[RFC v1 0/8] x86/init: Linux linker tables

From: Luis R. Rodriguez
Date: Tue Dec 15 2015 - 17:16:50 EST


From: "Luis R. Rodriguez" <mcgrof@xxxxxxxx>

A long time ago in a galaxy far,
far away...

Konrad Rzeszutek Wilk posted patches which eventually got merged to help
with modularizing the IOMMUs we have on x86 [0]. This work was done due to
the complex relationship that exists on IOMMUs and the requirements on
careful execution. The solution also provided a mechanism which jettisoned
unused IOMMUs during run-time.

During review, even though the code was merged, hpa did note that we tend
to encounter this type of problem "often enough that we should implement a
generic facility for it" [1], hpa acknowledged that it obviously has to be
based on sections and even noted that perhaps we might be able in the future to
automate its creation. He noted that the gPXE folks had done just this with
linker tables and suggested that "presumably we'd need a few different flavors
for init tables and so on, but this would make it a generic mechanism."

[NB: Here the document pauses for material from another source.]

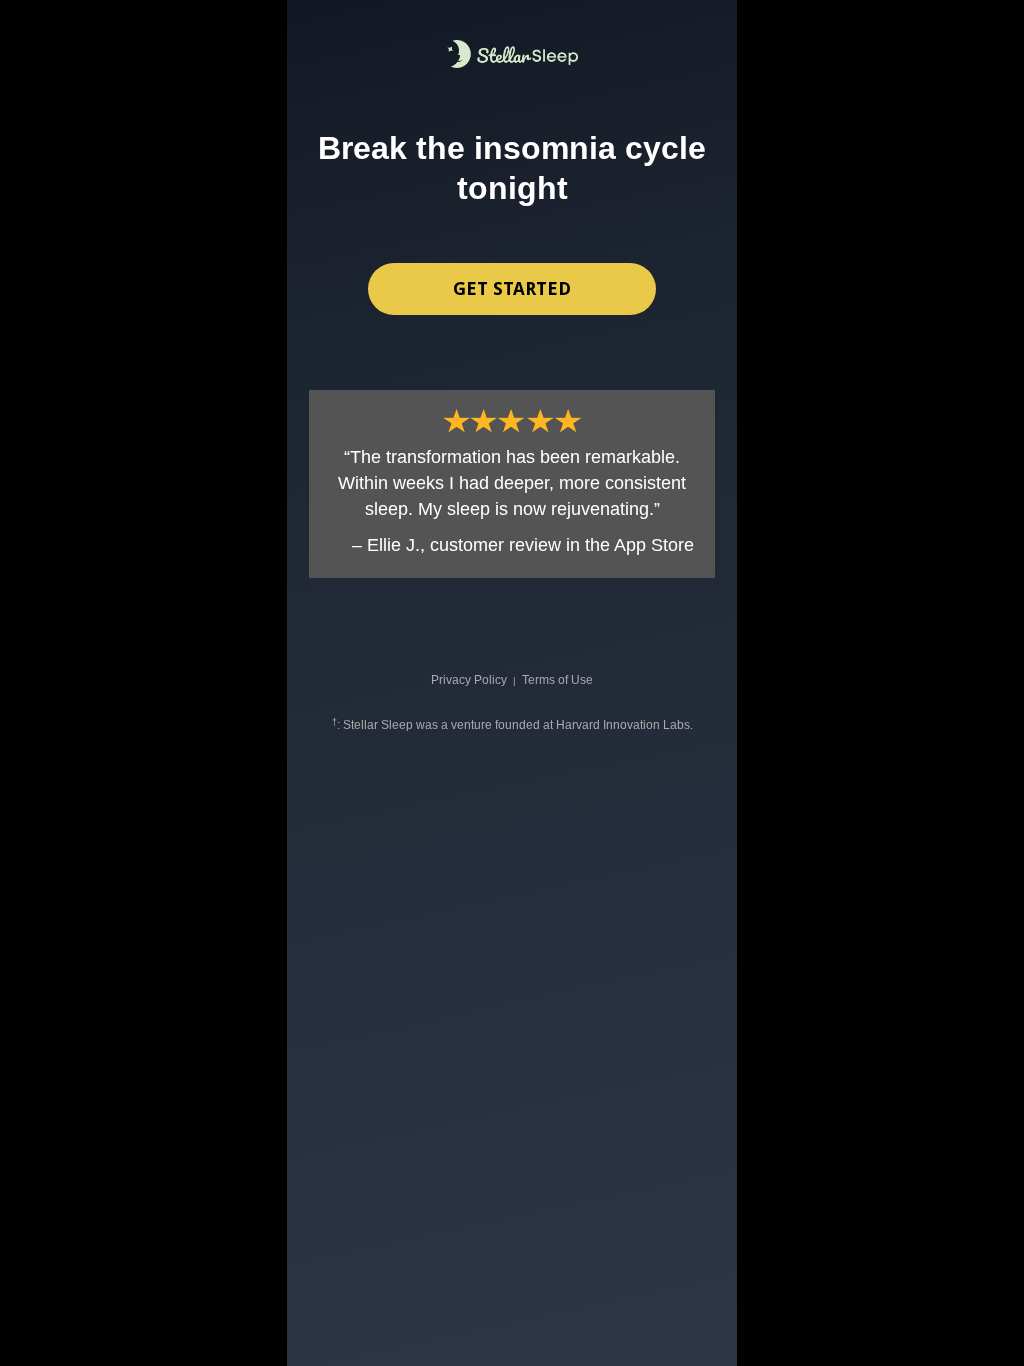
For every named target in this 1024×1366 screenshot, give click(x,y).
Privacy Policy (469, 680)
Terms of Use (557, 680)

The IOMMU code got merged and this was left on someone's mental backburner.
I've had an itch to scratch recently to try to avoid issues which are possible
if one does not jettison other code carefully due to the large complexity of
implicit dependencies of certain code on x86 in particular with possible dead
code on x86 due to paravirtualization, and the IOMMU jettison strategy turned
out to be my favorite solution so far. I've taken on hpa's suggestions from
back in the day to review gPXE's solution to see if we could embrace it on
Linux for a generic section solution to help jettison code carefully.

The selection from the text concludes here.